### AUFGABENLISTE
**1)** Gib den Text zum Kontakt Improvisationstanz im Abschnitt von „Jegliche non-verbale Interaktion“ bis „ein ‚erforschbarer‘ Forschungsgegenstand ist.“ erneut wieder und ersetze darin „Händedruck“ durch „Blickkontakt“.
**2)** Welcher Teil des Wissens bleibt laut dem Text zum Kontakt Improvisationstanz größtenteils unbewusst?
**3)** Führe den Text zum Kontakt Improvisationstanz im Anschluss an seinen letzten Satz weiter.

### QUELLE
########################################
Sabrina Huth (2015). Es tanzt sich. Eine mikroanalytische Studie zur gelebten Erfahrung von Kontakt Improvisationstänzer*innen.
Jegliche non-verbale Interaktion ist von einer Vielzahl hochkomplexer, impliziter und prozeduraler Vorgänge und Erfahrungsdimensionen begleitet- sei es ein flüchtiger Händedruck oder eine Situation im Kontakt Improvisationstanz. Der Großteil situativ gebundenen und körperlich verankerten Wissens um eine gelebte Erfahrung bleibt jedoch unbewusst und dementsprechend schwer explizierbar. In vorliegender Arbeit wird theoretisch und empirisch-praktisch erprobt, inwiefern die gelebte Erfahrung von Kontakt Improvisationstänzer*innen ein ‚erforschbarer‘ Forschungsgegenstand ist.
########################################
### QUELLMATERIAL

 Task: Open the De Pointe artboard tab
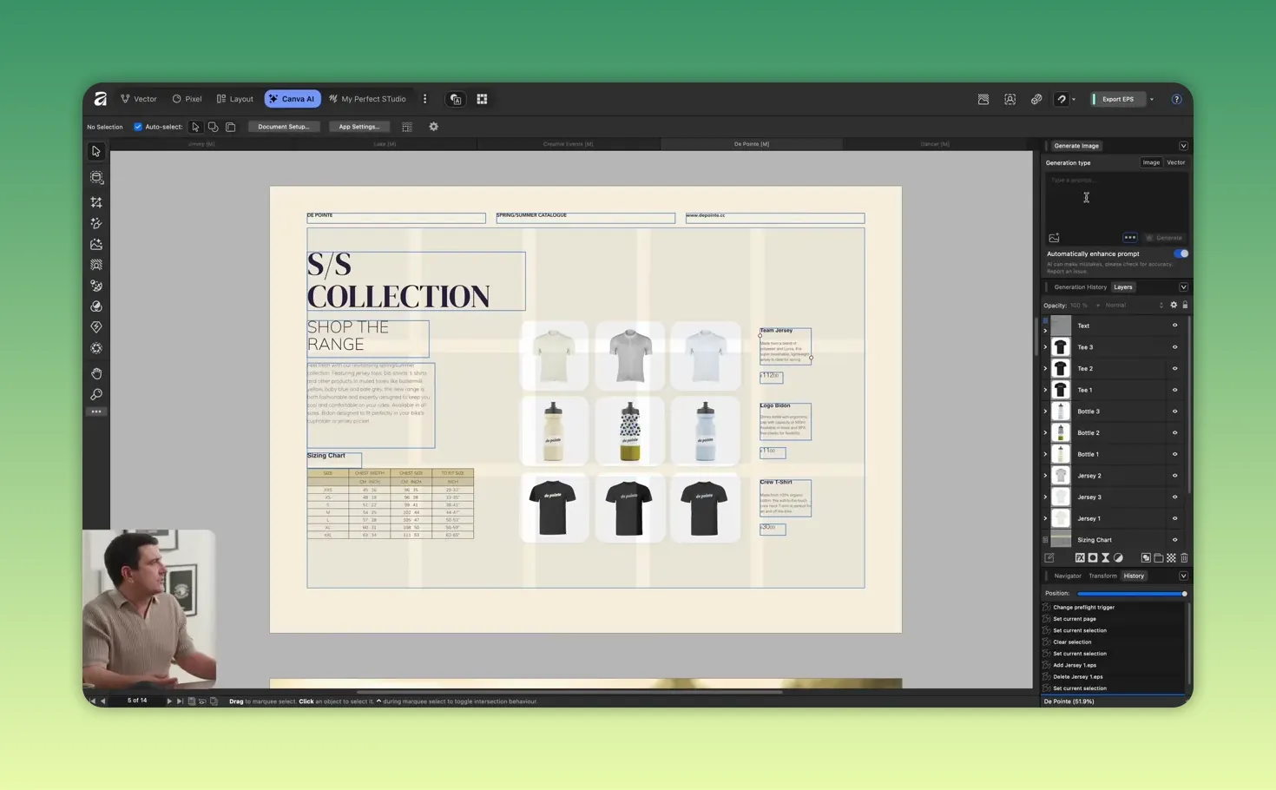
########################################
### ENDERGEBNISSE
**1)**
Jegliche non-verbale Interaktion ist von einer Vielzahl hochkomplexer, impliziter und prozeduraler Vorgänge und Erfahrungsdimensionen begleitet- sei es ein flüchtiger Blickkontakt oder eine Situation im Kontakt Improvisationstanz. Der Großteil situativ gebundenen und körperlich verankerten Wissens um eine gelebte Erfahrung bleibt jedoch unbewusst und dementsprechend schwer explizierbar. In vorliegender Arbeit wird theoretisch und empirisch-praktisch erprobt, inwiefern die gelebte Erfahrung von Kontakt Improvisationstänzer*innen ein ‚erforschbarer‘ Forschungsgegenstand ist.

**2)** Der Großteil situativ gebundenen und körperlich verankerten Wissens um eine gelebte Erfahrung.

**3)**
Zur Untersuchung zeitlich kurzer, aber dichter Interaktionssituationen wird in Anlehnung an Daniel Stern, Eugene T. Gendlin, Claire Petitmengin und (neuro)phänomenologische Weggefährt*innen das methodische Instrument des ‚mikroanalytischen Explikationsinterviews‘ (MEI) eingeführt und mit unstrukturierten teilnehmenden Beobachtungen, sowie der verkörperten Erfahrung der Autorin und Tänzerin angereichert.
Es zeigt sich, dass die gelebte Erfahrung der Kontakt Improvisationstänzer*innen zwischen drei Phasen und entsprechenden (Selbst)Empfindungen oszilliert: ‚Sich-Einlassen‘, ‚Sich-Verbinden‘ und ‚Miteinander-Verschmelzen‘. Die Tänzer*innen erleben sich selbst in Bezug zum/zur tanzenden Anderen als Mehr- und Einheit zugleich mit durchlässigen, sich ausdehnenden Körper- und Identitätsgrenzen. Sie ko-kreieren über wechselseitige Rückkopplungs- und Synchronisationsdynamiken einen mehrdeutigen Erfahrungsraum, der die abendländisch binäre Weltordnung unterläuft und an initiale, der Sprache ontogenetisch vorgängige Seinszustände anklingt.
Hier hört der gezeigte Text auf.